### EXERCISE GOAL
Please retype every entry, keeping each one exactly as written.

### Collected data entries
..........

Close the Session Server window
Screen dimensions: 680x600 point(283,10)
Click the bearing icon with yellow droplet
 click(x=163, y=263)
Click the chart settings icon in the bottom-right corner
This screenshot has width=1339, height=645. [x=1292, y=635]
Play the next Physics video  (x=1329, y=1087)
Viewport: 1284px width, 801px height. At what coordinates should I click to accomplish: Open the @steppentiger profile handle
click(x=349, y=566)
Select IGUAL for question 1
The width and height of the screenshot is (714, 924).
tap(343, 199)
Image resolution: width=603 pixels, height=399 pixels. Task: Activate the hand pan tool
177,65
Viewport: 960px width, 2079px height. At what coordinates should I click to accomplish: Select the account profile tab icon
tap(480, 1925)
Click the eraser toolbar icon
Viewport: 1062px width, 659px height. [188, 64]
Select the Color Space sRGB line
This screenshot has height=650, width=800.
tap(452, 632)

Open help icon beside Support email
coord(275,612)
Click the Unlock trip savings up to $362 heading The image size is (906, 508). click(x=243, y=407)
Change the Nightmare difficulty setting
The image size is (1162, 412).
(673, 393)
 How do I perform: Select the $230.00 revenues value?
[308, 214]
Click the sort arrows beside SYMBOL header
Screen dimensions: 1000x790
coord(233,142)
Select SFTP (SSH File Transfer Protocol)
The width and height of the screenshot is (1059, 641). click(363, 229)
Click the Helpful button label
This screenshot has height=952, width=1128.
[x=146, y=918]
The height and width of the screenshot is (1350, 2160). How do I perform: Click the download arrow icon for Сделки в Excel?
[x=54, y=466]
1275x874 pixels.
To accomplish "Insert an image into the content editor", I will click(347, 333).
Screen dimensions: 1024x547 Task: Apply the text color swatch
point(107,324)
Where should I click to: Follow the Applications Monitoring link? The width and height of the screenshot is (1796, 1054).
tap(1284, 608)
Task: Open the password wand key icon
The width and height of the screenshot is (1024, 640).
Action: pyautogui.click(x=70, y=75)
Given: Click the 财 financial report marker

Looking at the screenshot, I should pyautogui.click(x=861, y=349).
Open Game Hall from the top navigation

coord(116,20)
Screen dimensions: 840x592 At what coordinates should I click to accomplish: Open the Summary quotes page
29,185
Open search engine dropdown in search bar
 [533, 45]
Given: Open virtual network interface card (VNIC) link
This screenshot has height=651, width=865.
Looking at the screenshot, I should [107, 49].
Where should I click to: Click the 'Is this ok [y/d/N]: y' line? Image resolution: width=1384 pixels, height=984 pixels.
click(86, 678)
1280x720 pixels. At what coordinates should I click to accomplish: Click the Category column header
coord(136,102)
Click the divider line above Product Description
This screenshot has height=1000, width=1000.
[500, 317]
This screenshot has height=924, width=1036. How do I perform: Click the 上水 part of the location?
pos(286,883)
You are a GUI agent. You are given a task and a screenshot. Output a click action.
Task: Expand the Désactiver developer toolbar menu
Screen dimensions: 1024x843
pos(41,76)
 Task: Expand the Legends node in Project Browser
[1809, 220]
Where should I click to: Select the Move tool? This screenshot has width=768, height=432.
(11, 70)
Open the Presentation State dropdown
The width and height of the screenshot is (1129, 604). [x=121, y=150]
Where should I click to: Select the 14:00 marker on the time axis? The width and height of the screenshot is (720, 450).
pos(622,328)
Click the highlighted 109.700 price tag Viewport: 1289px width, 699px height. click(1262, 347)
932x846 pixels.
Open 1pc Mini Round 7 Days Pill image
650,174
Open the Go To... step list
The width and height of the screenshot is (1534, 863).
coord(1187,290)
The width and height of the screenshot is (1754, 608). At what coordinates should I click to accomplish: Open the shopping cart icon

..........

### THE COMPLETED TASK
Close the Session Server window
Screen dimensions: 680x600 point(283,10)
Click the bearing icon with yellow droplet
 click(x=163, y=263)
Click the chart settings icon in the bottom-right corner
This screenshot has width=1339, height=645. [x=1292, y=635]
Play the next Physics video  (x=1329, y=1087)
Viewport: 1284px width, 801px height. At what coordinates should I click to accomplish: Open the @steppentiger profile handle
click(x=349, y=566)
Select IGUAL for question 1
The width and height of the screenshot is (714, 924).
tap(343, 199)
Image resolution: width=603 pixels, height=399 pixels. Task: Activate the hand pan tool
177,65
Viewport: 960px width, 2079px height. At what coordinates should I click to accomplish: Select the account profile tab icon
tap(480, 1925)
Click the eraser toolbar icon
Viewport: 1062px width, 659px height. [188, 64]
Select the Color Space sRGB line
This screenshot has height=650, width=800.
tap(452, 632)

Open help icon beside Support email
coord(275,612)
Click the Unlock trip savings up to $362 heading The image size is (906, 508). click(x=243, y=407)
Change the Nightmare difficulty setting
The image size is (1162, 412).
(673, 393)
 How do I perform: Select the $230.00 revenues value?
[308, 214]
Click the sort arrows beside SYMBOL header
Screen dimensions: 1000x790
coord(233,142)
Select SFTP (SSH File Transfer Protocol)
The width and height of the screenshot is (1059, 641). click(363, 229)
Click the Helpful button label
This screenshot has height=952, width=1128.
[x=146, y=918]
The height and width of the screenshot is (1350, 2160). How do I perform: Click the download arrow icon for Сделки в Excel?
[x=54, y=466]
1275x874 pixels.
To accomplish "Insert an image into the content editor", I will click(347, 333).
Screen dimensions: 1024x547 Task: Apply the text color swatch
point(107,324)
Where should I click to: Follow the Applications Monitoring link? The width and height of the screenshot is (1796, 1054).
tap(1284, 608)
Task: Open the password wand key icon
The width and height of the screenshot is (1024, 640).
Action: pyautogui.click(x=70, y=75)
Given: Click the 财 financial report marker

Looking at the screenshot, I should pyautogui.click(x=861, y=349).
Open Game Hall from the top navigation

coord(116,20)
Screen dimensions: 840x592 At what coordinates should I click to accomplish: Open the Summary quotes page
29,185
Open search engine dropdown in search bar
 [533, 45]
Given: Open virtual network interface card (VNIC) link
This screenshot has height=651, width=865.
Looking at the screenshot, I should [107, 49].
Where should I click to: Click the 'Is this ok [y/d/N]: y' line? Image resolution: width=1384 pixels, height=984 pixels.
click(86, 678)
1280x720 pixels. At what coordinates should I click to accomplish: Click the Category column header
coord(136,102)
Click the divider line above Product Description
This screenshot has height=1000, width=1000.
[500, 317]
This screenshot has height=924, width=1036. How do I perform: Click the 上水 part of the location?
pos(286,883)
You are a GUI agent. You are given a task and a screenshot. Output a click action.
Task: Expand the Désactiver developer toolbar menu
Screen dimensions: 1024x843
pos(41,76)
 Task: Expand the Legends node in Project Browser
[1809, 220]
Where should I click to: Select the Move tool? This screenshot has width=768, height=432.
(11, 70)
Open the Presentation State dropdown
The width and height of the screenshot is (1129, 604). [x=121, y=150]
Where should I click to: Select the 14:00 marker on the time axis? The width and height of the screenshot is (720, 450).
pos(622,328)
Click the highlighted 109.700 price tag Viewport: 1289px width, 699px height. click(1262, 347)
932x846 pixels.
Open 1pc Mini Round 7 Days Pill image
650,174
Open the Go To... step list
The width and height of the screenshot is (1534, 863).
coord(1187,290)
The width and height of the screenshot is (1754, 608). At what coordinates should I click to accomplish: Open the shopping cart icon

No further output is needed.